— Objective 1 —
Copy the lines of the listing below verbatim, from the line containing "You are a computer-use agent. 757x427 pixels." through the line containing "click(299, 183)", with both of those lines included.

— Page text —
■ ■ ■ ■
And if this accumulation of positions were not enough, Stalin was also invested with his most "responsible" mission, according to the terminology of the time and place, that of representing the Politbureau on the "college" of the GPU - in other words, the supreme authority as regards the death penalty. Without the least scruple, it was he who gave the party's sanction to the most extreme, indeed unjust, repressive measures, which Lenin and Trotsky regarded as a regrettable necessity while preferring not to get too closely involved in them.

The intellectuals on the Politbureau were capable of theorising the terror; but they needed a hard, insensitive man to put it into effect. In Stalin, teamed up with Dzherzhinsky,[14] the technical expert in policing and bloodletting, they found a politician fit for the tasks that disgusted them. But this still does not explain the secret which transformed the party "of Lenin and Trotsky", as it was called at the time, into the party of Stalin.

This secret lies in one of the commissions of the Central Committee to which Preobrazhensky referred in his remarks. It is a matter of a commission, or section, which has not passed entirely unnoticed, as several very competent authors have mentioned it, but whose functions remain to be explained concretely, and whose decisive role in the internal struggle remains to be emphasised_ In the hands of Stalin it was to be an important cog in the "apparatus" which held the party merged with the state in its grip, and which controlled the fate of every individual, of every family, and the future of everyone. This was not the case at the start of the new regime, but came about in the course of the years following the civil war, and with increasing harshness during Lenin's illness, and above all after his death. It is not sufficient to include it in a description of the apparatus of the Secretariat; it is necessary to show it at work, at the service of the General Secretary, with the moral and human consequences that flowed from it, as well as the political results.
■ ■ ■ ■
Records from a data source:
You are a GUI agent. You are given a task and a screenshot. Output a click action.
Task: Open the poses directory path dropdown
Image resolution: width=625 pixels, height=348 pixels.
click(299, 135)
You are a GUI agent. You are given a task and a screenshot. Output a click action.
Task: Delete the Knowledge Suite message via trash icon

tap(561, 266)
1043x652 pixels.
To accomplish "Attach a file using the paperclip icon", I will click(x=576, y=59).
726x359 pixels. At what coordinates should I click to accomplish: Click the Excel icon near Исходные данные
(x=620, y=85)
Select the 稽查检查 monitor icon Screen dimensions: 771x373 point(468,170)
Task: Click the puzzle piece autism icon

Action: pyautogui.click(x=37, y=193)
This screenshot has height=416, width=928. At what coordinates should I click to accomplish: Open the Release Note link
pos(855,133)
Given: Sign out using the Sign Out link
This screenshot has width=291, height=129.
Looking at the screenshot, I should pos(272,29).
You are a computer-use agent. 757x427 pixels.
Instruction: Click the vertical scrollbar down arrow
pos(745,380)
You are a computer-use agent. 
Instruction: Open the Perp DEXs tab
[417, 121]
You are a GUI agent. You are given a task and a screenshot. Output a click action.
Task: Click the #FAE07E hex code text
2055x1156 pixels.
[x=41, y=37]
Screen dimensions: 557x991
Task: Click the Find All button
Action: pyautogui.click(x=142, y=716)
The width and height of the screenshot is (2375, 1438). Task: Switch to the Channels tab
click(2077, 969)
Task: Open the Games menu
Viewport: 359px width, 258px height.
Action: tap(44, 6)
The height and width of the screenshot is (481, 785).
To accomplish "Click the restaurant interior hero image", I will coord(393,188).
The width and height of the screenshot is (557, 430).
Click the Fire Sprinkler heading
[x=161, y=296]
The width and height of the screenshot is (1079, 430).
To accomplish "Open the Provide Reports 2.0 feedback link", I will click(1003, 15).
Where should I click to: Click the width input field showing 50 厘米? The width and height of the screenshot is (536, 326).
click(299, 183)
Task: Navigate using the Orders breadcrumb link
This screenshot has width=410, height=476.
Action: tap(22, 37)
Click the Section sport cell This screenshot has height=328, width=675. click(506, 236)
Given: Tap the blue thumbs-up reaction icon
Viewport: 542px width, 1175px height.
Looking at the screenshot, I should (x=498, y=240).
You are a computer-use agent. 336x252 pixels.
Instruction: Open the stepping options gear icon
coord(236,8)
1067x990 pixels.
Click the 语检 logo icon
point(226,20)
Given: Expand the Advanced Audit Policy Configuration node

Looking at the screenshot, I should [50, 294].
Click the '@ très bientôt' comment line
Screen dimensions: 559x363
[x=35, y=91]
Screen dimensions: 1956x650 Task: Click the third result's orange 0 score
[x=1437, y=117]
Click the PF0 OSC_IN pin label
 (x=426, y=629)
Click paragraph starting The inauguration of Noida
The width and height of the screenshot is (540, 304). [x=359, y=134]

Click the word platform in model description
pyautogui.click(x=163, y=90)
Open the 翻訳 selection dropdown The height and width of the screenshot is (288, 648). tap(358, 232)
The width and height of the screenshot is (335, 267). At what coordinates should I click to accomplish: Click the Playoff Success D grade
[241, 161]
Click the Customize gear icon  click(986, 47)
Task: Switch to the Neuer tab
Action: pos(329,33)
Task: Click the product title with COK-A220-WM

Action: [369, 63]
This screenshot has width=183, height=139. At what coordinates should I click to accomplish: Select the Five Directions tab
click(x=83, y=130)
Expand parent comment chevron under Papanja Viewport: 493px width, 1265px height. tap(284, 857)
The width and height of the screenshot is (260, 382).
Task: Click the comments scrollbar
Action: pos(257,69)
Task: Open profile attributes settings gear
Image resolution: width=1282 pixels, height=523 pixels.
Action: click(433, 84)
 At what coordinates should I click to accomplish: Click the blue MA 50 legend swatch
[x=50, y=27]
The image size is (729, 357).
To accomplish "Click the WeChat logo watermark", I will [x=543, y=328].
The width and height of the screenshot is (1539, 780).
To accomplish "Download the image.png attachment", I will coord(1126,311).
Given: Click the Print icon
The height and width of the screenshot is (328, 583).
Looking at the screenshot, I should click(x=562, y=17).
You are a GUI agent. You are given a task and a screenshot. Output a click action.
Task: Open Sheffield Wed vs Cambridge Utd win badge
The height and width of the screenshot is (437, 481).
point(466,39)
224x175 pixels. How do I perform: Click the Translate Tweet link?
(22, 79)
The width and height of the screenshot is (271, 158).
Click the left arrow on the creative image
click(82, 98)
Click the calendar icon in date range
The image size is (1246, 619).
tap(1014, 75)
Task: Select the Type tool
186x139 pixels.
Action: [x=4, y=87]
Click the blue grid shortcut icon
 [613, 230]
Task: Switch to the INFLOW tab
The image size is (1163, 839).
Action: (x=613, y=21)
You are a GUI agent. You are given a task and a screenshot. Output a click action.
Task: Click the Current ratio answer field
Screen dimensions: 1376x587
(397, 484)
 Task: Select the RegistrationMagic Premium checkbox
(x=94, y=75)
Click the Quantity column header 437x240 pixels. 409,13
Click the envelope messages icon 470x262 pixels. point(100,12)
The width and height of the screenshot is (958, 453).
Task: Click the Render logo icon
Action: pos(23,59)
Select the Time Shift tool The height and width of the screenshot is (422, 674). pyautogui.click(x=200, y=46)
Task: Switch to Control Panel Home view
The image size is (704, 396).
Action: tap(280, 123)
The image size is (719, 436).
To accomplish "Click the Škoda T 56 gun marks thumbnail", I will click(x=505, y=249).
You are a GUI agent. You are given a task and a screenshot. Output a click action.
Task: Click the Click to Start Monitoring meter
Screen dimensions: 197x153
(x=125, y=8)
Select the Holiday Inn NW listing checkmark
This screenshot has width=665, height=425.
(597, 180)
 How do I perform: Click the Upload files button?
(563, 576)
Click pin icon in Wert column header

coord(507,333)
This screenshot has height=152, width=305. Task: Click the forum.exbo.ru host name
■ ■ ■ ■
— Objective 2 —
In the passage about Stalin, who is named as the technical expert in policing and bloodletting with whom Stalin was teamed up?

— Full answer 1 —
You are a computer-use agent. 757x427 pixels.
Instruction: Click the vertical scrollbar down arrow
pos(745,380)
You are a computer-use agent. 
Instruction: Open the Perp DEXs tab
[417, 121]
You are a GUI agent. You are given a task and a screenshot. Output a click action.
Task: Click the #FAE07E hex code text
2055x1156 pixels.
[x=41, y=37]
Screen dimensions: 557x991
Task: Click the Find All button
Action: pyautogui.click(x=142, y=716)
The width and height of the screenshot is (2375, 1438). Task: Switch to the Channels tab
click(2077, 969)
Task: Open the Games menu
Viewport: 359px width, 258px height.
Action: tap(44, 6)
The height and width of the screenshot is (481, 785).
To accomplish "Click the restaurant interior hero image", I will coord(393,188).
The width and height of the screenshot is (557, 430).
Click the Fire Sprinkler heading
[x=161, y=296]
The width and height of the screenshot is (1079, 430).
To accomplish "Open the Provide Reports 2.0 feedback link", I will click(1003, 15).
Where should I click to: Click the width input field showing 50 厘米? The width and height of the screenshot is (536, 326).
click(299, 183)

— Full answer 2 —
Dzherzhinsky